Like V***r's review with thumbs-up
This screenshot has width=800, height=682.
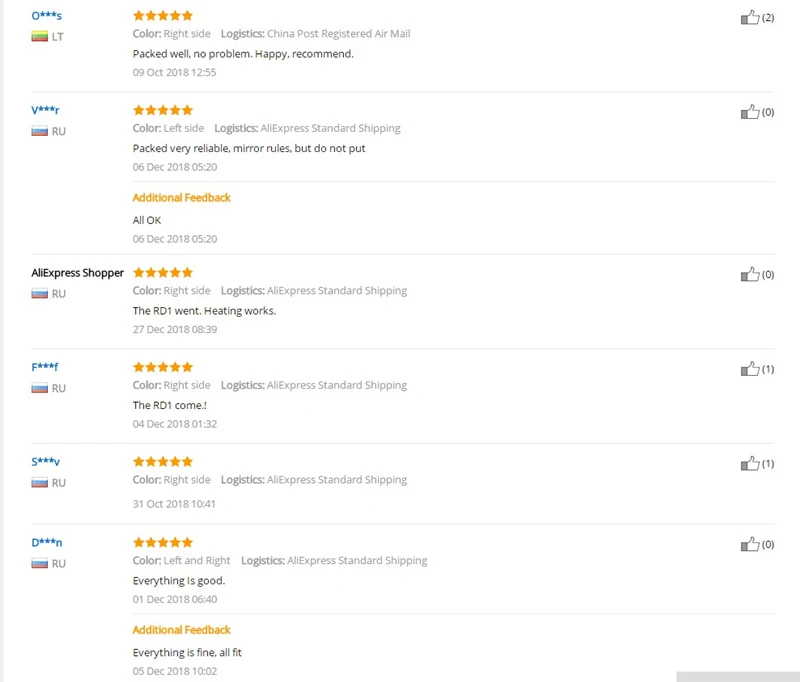(x=750, y=112)
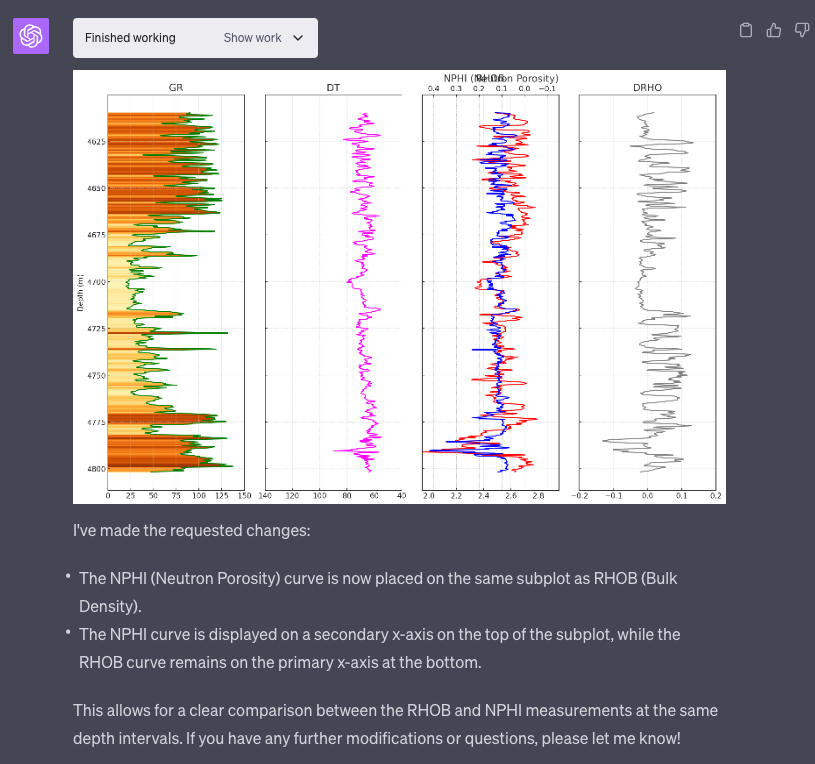The height and width of the screenshot is (764, 815).
Task: Click the magenta DT curve plot
Action: click(x=333, y=292)
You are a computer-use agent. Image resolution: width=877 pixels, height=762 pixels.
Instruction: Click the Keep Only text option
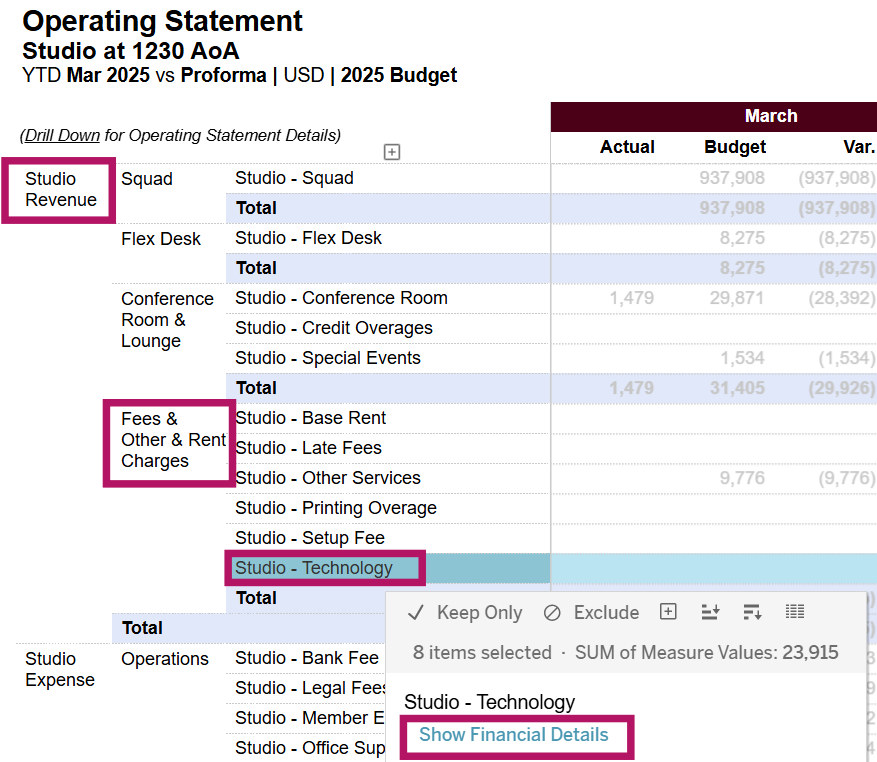coord(479,613)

Exercise prompt » Extract the text of all the records above verbatim, excluding pictures.

Worked solution »
Like V***r's review with thumbs-up
This screenshot has width=800, height=682.
(x=750, y=112)
The height and width of the screenshot is (764, 815).
Task: Click the magenta DT curve plot
Action: click(x=333, y=292)
You are a computer-use agent. Image resolution: width=877 pixels, height=762 pixels.
Instruction: Click the Keep Only text option
coord(479,613)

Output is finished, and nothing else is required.